A paper authored by Huda Zoghbi and Jianrong Tang at Baylor College of Medicine and published in Nature describes improvement in learning and memory paradigms in mice models of Rett after deep brain stimulation (DBS).  This research was funded, in part, by RSRT.

DBS is a surgical procedure that involves implanting electrodes in specific areas of the brain. The electrodes are attached to a pacemaker-like device placed under the skin in your upper chest that generated electrical impulses.


The disorders most commonly treated with DBS include Parkinson’s disease, essential tremor and dystonia. The procedure is also being studied as a treatment for epilepsy, cluster headaches, Tourette syndrome, chronic pain and depression.

While the procedure looks daunting neurosurgeons view it as rather routine. 

Here is a remarkable video showing DBS surgery for a violinist who was having difficulty playing due to  tremors. 


The experiments conducted at Baylor targeted a brain region called the fornix. While improvements were seen in learning and memory no changes were observed in other symptoms such as anxiety, motor coordination, social behavior, body weight. It will now be important to see whether targeting other brain regions via DBS will result in improvements in these symptoms.

Below is a podcast between Dr. Zoghbi, Dr. Tang and the RSRT Executive Director, Monica Coenraads. The scientists describe the highlights of their experiments and key next steps. 



Later this month, from the 17th to the 21st, about 30,000 neuroscientists will gather in Chicago for the annual meeting of the Society for Neuroscience. There will be about 40 presentations on Rett Syndrome. Most are basic science oriented but one with clinical relevance caught our attention.
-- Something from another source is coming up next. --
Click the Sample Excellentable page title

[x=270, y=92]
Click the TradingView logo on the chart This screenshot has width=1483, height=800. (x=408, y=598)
We often hear of parents being concerned because their daughters are not urinating as normal on a particular day or two. Turns out this is not unusual in Rett. Dr. Jeff Neul, formerly of Baylor and now at UCSD, found that individuals with Rett often suffer from urological dysfunction including frequent urinary tract infections, kidney stones, and urine retention. He also found urological problems in the Rett mice.
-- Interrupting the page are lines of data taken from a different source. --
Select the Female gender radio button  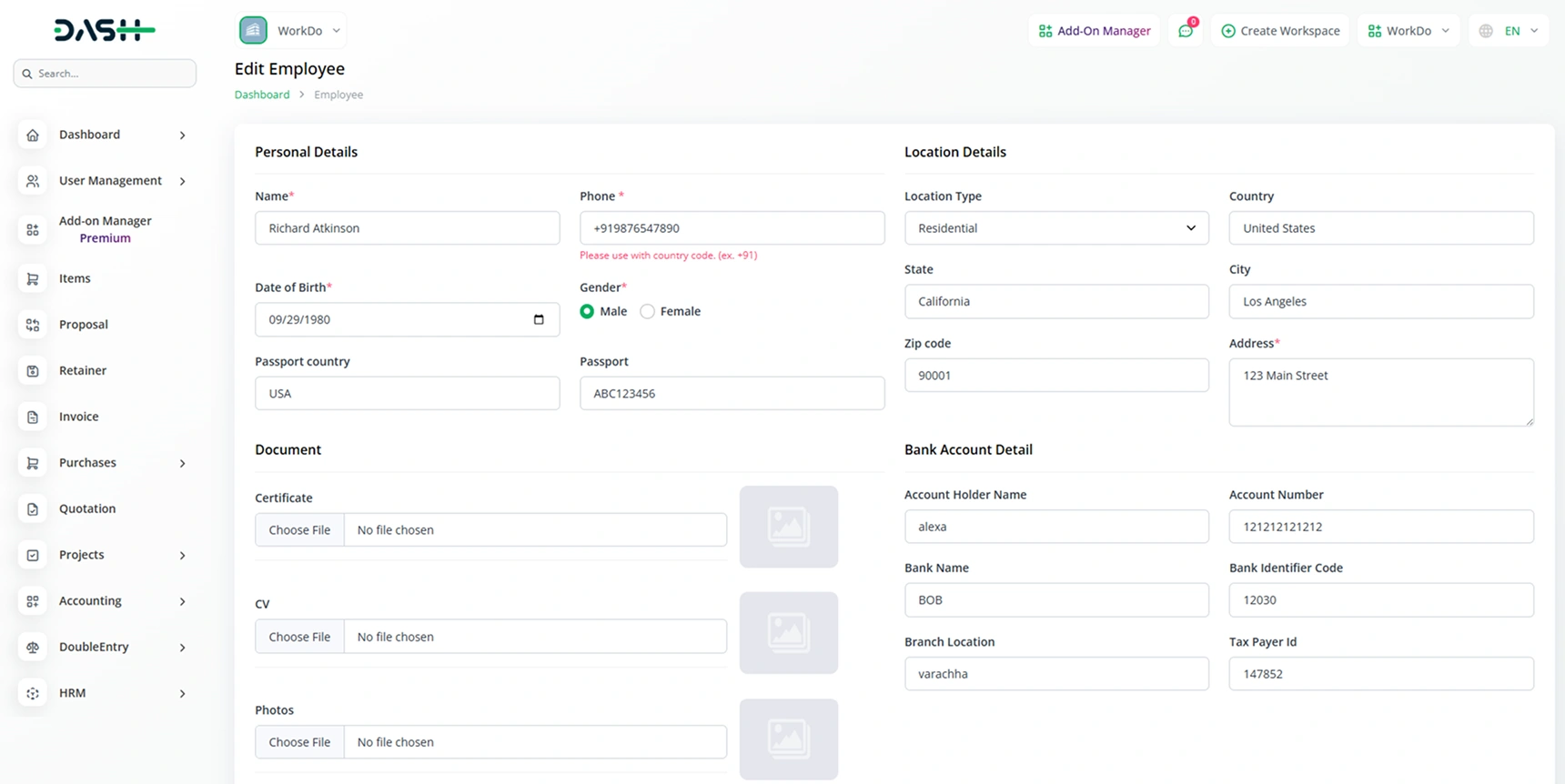647,312
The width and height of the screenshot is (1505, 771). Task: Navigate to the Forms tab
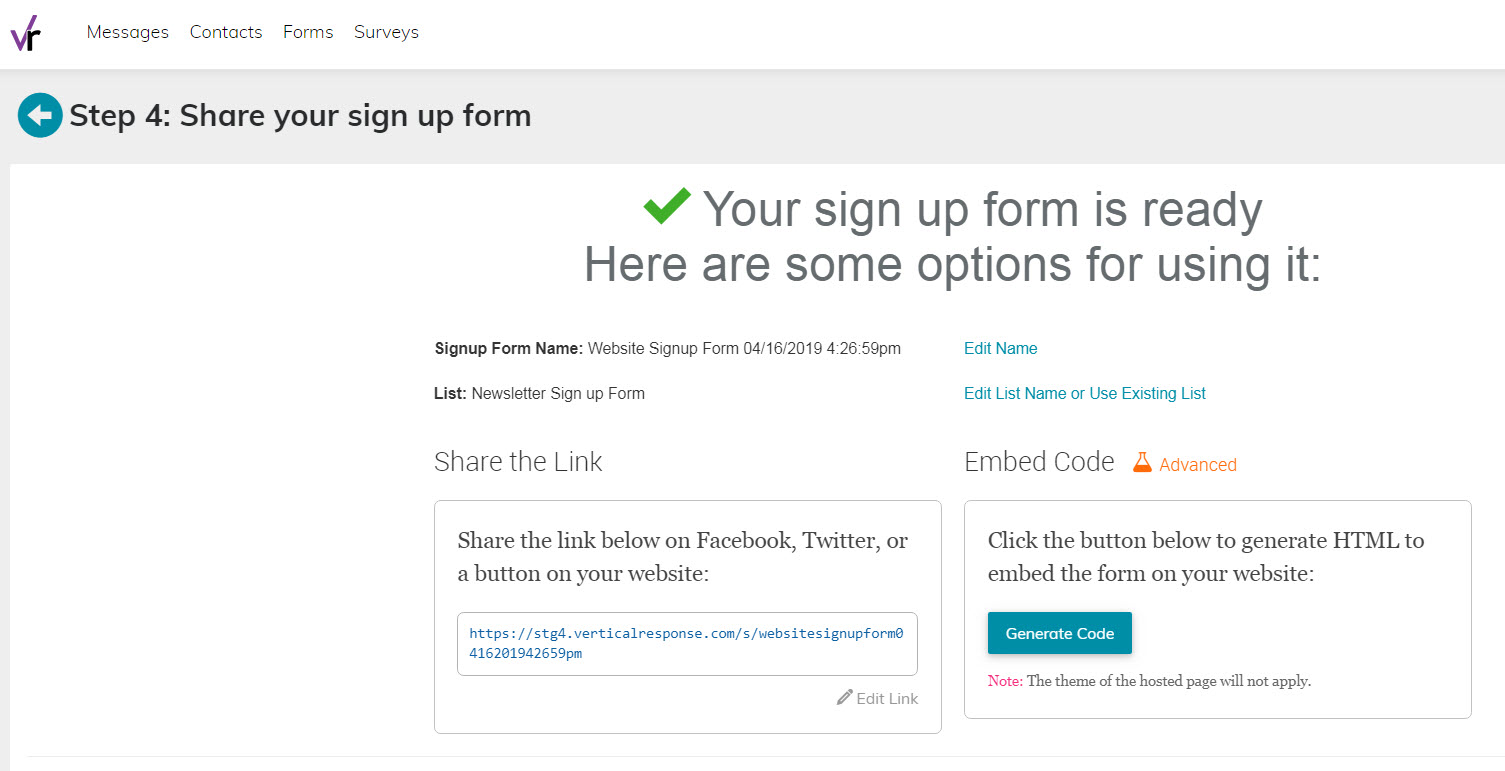tap(307, 32)
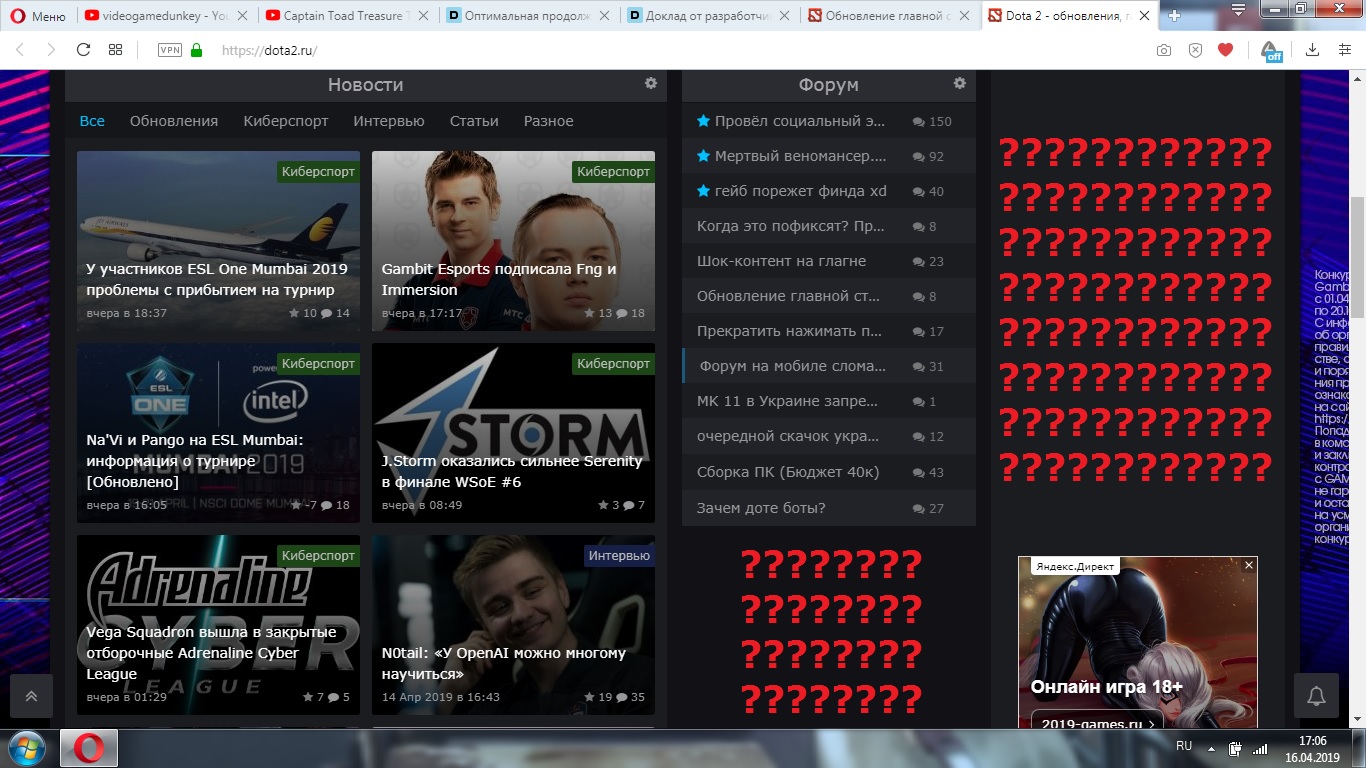Open the Opera Меню dropdown
Screen dimensions: 1366x768
coord(37,16)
Loss of MeCP2 causes urological dysfunction and contributes to death by kidney failure in mouse models of Rett Syndrome
C. S. Ward, T.W. Huang J. Herrera, R. C. Samaco, M. Pitcher, J. L. Neul

Rett Syndrome (RTT) is a neurodevelopment disorder characterized by loss of acquired skills during development, autonomic dysfunction, and an increased risk for premature lethality. Clinical experience identified a subset of individuals with RTT that present with urological dysfunction including individuals with frequent urinary tract infections, kidney stones, and urine retention requiring frequent catheterization for bladder voiding. To determine if urological dysfunction is a feature of RTT, we queried the Rett Syndrome Natural History Study, a repository of clinical data from over 1000 individuals with RTT and found multiple instances of urological dysfunction. We then evaluated urological function in a mouse model of RTT and found an abnormal pattern of micturition. Both male and female mice possessing Mecp2 mutations show a decrease in urine output per micturition event. Furthermore, we identified signs of kidney failure secondary to urethral obstruction. Although genetic strain background significantly affects both survival and penetrance of the urethral obstruction phenotype, survival and penetrance of urethral obstruction do not directly correlate. We have identified an additional phenotype caused by loss of MeCP2, urological dysfunction. Furthermore, we urge caution in the interpretation of survival data as an endpoint in preclinical studies, especially where causes of mortality are poorly characterized.


Fyi, micturition describes fainting shortly after or during urination. It is a type of Vasovagal response.